> Supplied passage:
=== Section Start ===
Fourth, genetic diversity helps forests to cope with climate change and other threats. The greater the genetic diversity, the higher is the opportunity for resiliency to future climate change. Genetic diversity and biodiversity are dependent upon each other, the National Science Foundation finds. A pertinent question is why forest and tree genetic diversity matters? Answers include trees are the foundation species of the forest, different trees provide various goods and services, and forests and trees provide ecosystem services. Moreover, forest genetic diversity is crucial for enhancing landscape restoration efforts, providing nutrition all-year-round, and empowering women. Specific species conservation strategies (e.g., biological corridors) and forest management practices (e.g., dysgenic selection) are indispensable to strengthen forest genetic diversity.
=== Section End ===
> Dataset entries:
=== Section Start ===
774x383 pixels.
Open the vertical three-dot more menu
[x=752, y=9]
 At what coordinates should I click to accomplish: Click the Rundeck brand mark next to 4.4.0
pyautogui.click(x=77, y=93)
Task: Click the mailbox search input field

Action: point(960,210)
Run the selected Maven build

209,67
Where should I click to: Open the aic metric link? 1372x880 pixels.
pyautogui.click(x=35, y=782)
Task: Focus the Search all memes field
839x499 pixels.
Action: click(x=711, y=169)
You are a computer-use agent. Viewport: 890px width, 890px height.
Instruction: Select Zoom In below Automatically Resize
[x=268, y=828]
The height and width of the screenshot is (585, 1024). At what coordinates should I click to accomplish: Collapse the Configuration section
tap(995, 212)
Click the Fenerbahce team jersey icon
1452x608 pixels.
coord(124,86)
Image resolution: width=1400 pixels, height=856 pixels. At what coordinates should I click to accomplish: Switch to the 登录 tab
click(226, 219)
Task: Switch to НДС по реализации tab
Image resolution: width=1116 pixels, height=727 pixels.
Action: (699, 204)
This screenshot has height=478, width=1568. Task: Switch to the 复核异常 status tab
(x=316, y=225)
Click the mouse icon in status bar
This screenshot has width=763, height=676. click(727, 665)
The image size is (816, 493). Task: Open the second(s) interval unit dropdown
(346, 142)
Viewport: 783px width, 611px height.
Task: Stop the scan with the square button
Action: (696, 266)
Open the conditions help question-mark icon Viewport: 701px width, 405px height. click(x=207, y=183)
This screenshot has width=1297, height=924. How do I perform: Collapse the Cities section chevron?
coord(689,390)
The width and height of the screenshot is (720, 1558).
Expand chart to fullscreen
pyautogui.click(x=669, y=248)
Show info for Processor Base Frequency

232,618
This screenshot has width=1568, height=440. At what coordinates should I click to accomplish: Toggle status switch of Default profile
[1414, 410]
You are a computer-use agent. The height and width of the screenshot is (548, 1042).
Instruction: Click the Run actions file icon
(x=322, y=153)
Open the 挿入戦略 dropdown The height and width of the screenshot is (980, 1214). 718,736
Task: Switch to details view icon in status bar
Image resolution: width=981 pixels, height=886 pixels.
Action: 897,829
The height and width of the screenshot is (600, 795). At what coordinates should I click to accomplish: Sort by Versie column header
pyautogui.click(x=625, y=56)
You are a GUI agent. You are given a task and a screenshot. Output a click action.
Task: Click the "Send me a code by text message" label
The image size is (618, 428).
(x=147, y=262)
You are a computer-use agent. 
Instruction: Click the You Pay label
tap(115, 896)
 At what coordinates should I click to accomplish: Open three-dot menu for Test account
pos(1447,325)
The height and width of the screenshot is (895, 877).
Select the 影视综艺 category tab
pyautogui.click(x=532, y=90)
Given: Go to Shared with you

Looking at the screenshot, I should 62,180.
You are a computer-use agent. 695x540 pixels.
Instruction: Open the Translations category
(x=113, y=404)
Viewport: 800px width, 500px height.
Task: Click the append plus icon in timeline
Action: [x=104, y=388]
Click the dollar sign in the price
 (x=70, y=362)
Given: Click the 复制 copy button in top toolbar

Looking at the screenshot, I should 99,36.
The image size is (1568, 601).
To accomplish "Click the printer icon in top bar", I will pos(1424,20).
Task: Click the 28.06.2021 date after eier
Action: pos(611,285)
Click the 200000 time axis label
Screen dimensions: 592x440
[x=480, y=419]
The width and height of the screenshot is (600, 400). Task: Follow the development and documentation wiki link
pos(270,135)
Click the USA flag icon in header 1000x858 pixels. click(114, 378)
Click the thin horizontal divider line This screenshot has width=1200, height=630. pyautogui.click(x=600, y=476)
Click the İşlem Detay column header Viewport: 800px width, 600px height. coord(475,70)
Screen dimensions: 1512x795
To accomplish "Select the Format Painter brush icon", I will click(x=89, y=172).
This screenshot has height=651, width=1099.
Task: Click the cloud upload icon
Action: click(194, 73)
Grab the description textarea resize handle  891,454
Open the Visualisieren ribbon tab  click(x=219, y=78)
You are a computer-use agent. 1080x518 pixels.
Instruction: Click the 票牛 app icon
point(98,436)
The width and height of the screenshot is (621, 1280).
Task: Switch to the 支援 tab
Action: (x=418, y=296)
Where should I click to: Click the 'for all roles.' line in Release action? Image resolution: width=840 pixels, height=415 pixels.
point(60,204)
=== Section End ===
> Problems and tasks:
A - In the text on forest genetic diversity, what does the National Science Foundation find about genetic diversity and biodiversity?
B - Write the next few sentences of the text on forest genetic diversity, continuing from its final sentence.

> Responses per task:
A - It finds that genetic diversity and biodiversity are dependent upon each other.

B -
Fifth, biodiversity is under serious threat from deforestation, forest degradation, and climate change. Bangladesh is exceptionally endowed with a wide variety of flora and fauna due to its unique geophysical location, which is maintaining a balanced ecosystem. For instance, the Sundarbans has around mammals 113, birds 628, reptiles 126, amphibians 22, 708 fishes, insects 2,493, mites 19, alges 164, and 4 species of echinoderms. However, due to human pressures, uncontrolled dredging, hydrological intervention, pollution, chemical fertilizers have been directly affecting habitat, biodiversity, and aquifer. Approximately, mammals 40, birds 41, reptiles 58, and amphibians 8 have been listed in red data book of threatened animals of Bangladesh, IUCN reports. More than 85 percent of the Modhupur forest has been cleared in the last 40 years. All-out actions for sustainable forest management (e.g., maintaining a stable forest land base, and strictly implementing regulations) need to be formulated and implemented.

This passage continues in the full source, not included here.